Saturday, February 7, 2009

U.S. helpled plan botched attack

The New York Times today confirmed what I have reported for weeks now, that the Ugandan army attack on the camps of rebel leader Joseph Kony and his brutal band of killers, the Lord's Resistance Army, was botched.

New, however, is that finally the U.S. military admits it was involved in the training of the special forces that attacked Kony's camps in the Garamba National Park of the Democratic Republic of the Congo and the planning of the operation.

However, the comments made by the U.S. forces are very reserved, as if they are trying to distance themselves from a poorly executed plan that has resulted in a bloody rampage by the LRA that has killed some 900 people.

It is the first time the United States has helped plan such a specific military offensive with Uganda, according to senior American military officials, the Times reported.
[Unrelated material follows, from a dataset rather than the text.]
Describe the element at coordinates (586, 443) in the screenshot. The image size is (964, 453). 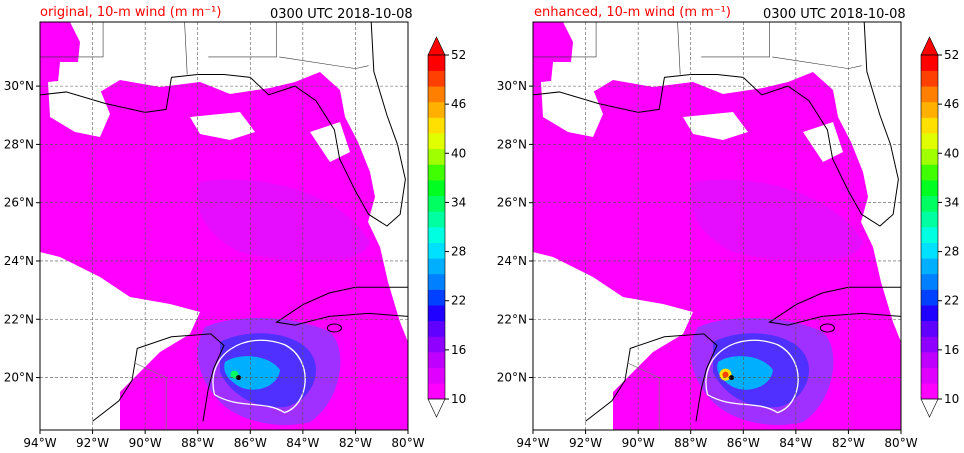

They described a team of 17 advisers and analysts from the Pentagon’s new Africa Command working closely with Ugandan officers on the mission, providing satellite phones, intelligence and $1 million in fuel, the Times reported.

However, the newspaper reports, no American forces ever got involved in the ground fighting in this isolated, rugged corner of Congo, but human rights advocates and villagers rightly complained that the Ugandans and the Congolese troops who carried out the operation did little or nothing to protect nearby villages, despite a history of rebel reprisals against civilians.

As I have written and told to the BBC, which interviewed me on the topic several weeks ago, "the troops did not seal off the rebels’ escape routes or deploy soldiers to many of the nearby towns where the rebels slaughtered people in churches and even tried to twist off toddlers’ heads," the Times reported.

Further, the Times explained that American officials conceded that the operation did not go as intended, and that villagers were left exposed.

“We provided insights and alternatives for them to consider, but their choices were their choices,” said one American military official who was briefed on the operation, referring to the African forces on the ground, according to the Times.

“In the end, it was not our operation.”

That doesn't sound like a whopping endorsement for the results.

Maj. Felix Kulayigye, a Ugandan military spokesman, declined to discuss the American involvement and simply said, “There was no way to prevent these massacres,” according to The Times.

If there is any good to come to light, it is that in fact the U.S. has become involved actively in some of Africa's most important tragedies. However, the new AfriCOM which lead the way here, hopefully learned a lesson that planning is only the first step.

Ensuring proper execution of such missions must be also integral to the mission, or as we have seen, the results are catastrophic.